"De vert en vers" : poésie et nature en harmonie
Au Chalet Mauriac où elle était résidente du 7 septembre au 30 octobre 2020, Julie Escoriza, illustratrice et designer strasbourgeoise, en proie au charme des grands arbres du parc, laissait libre court à son imagination lors de son long séjour automnal de deux mois à Saint-Symphorien en tant que lauréate jeunesse. Dans sa valise, des projets d’albums empreints de poésie qui ne demandaient qu’à naître…
Mars 2024. Le printemps. Et sur les tables de toute bonne librairie explosent les couleurs franches du nouvel album de Julie Escoriza, De vert en vers, publié par les éditions La joie de lire. Du vert, avant tout ! Celui qui donne le la, qui donne le ton et sert de fond à la couverture joyeuse et fraîche qui semble dessiner un univers à destination des tout-petits. Quelques touches d’un franc et beau vermillon pour le contrepoint, du blanc, du noir, il n’en faut pas plus à la brillante jeune illustratrice pour proposer un début de voyage au cœur de la nature.

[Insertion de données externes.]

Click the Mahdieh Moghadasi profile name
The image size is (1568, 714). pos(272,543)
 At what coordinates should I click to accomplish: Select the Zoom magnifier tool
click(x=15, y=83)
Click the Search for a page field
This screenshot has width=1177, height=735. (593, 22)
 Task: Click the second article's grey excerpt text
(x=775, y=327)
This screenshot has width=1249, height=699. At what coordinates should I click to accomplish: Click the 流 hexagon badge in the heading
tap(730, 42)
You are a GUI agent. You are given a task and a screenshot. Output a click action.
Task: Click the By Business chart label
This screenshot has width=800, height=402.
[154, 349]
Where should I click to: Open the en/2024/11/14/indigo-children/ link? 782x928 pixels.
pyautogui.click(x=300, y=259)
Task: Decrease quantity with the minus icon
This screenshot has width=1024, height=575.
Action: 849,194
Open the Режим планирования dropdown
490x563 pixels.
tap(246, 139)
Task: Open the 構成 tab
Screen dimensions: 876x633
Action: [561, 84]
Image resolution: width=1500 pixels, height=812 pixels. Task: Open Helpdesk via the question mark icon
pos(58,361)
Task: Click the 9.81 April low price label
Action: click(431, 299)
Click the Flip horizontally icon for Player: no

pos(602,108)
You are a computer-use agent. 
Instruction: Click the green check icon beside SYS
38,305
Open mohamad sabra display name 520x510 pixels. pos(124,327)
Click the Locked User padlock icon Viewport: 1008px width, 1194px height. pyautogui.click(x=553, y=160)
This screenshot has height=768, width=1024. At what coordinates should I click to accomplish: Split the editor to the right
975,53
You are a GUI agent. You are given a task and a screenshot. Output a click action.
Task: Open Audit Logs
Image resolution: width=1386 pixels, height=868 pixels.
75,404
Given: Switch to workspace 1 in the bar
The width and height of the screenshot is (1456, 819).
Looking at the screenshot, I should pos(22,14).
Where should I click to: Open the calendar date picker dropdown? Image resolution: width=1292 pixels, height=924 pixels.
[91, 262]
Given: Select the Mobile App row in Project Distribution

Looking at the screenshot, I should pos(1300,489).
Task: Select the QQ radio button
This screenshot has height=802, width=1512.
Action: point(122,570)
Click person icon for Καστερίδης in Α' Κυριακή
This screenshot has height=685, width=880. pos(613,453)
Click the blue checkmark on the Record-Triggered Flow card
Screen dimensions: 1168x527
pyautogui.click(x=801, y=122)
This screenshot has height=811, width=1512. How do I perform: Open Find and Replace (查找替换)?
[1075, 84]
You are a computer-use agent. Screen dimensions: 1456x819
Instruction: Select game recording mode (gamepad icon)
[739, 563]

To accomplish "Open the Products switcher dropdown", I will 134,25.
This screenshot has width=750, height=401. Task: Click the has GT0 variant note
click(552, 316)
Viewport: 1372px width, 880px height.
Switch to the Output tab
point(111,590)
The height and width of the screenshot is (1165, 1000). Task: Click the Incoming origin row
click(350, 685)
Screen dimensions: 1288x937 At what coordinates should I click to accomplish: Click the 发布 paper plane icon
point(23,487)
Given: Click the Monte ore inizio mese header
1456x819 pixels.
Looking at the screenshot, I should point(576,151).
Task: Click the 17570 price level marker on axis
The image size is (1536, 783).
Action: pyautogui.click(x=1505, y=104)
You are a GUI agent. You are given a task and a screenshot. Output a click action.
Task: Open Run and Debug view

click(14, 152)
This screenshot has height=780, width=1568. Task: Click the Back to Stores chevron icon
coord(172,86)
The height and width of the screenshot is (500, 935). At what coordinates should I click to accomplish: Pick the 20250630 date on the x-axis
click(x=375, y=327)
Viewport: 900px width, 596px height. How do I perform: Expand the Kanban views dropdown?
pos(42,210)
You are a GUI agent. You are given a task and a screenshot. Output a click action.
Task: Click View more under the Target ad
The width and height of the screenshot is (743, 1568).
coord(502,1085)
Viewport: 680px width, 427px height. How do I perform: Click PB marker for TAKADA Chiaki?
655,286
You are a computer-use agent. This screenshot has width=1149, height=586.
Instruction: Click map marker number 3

Du vert, oui, mais aussi des vers ! Car si Julie Escoriza maîtrise la création graphique, étudiée à l'école d’art La Massana de Barcelone - histoire d’aller voir du côté de ses origines espagnoles et de décentrer son regard- mais aussi à l’exigeante Haute école des arts du Rhin (HEAR), école pluridisciplinaire, où elle apprendra entre autres le langage de l’image narrative et son rapport au texte, elle est aussi l’autrice de textes futés, pleins de verve et d’humour qui sauront capter l’attention des plus grands et même titiller leurs connaissances…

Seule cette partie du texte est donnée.